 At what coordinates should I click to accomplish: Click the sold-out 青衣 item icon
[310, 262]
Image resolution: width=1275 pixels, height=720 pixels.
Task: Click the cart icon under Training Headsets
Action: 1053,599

-*-*-

The material above is to be transcribed in full, exactly as it appears.

 At what coordinates should I click to accomplish: Click the sold-out 青衣 item icon
[310, 262]
Image resolution: width=1275 pixels, height=720 pixels.
Task: Click the cart icon under Training Headsets
Action: 1053,599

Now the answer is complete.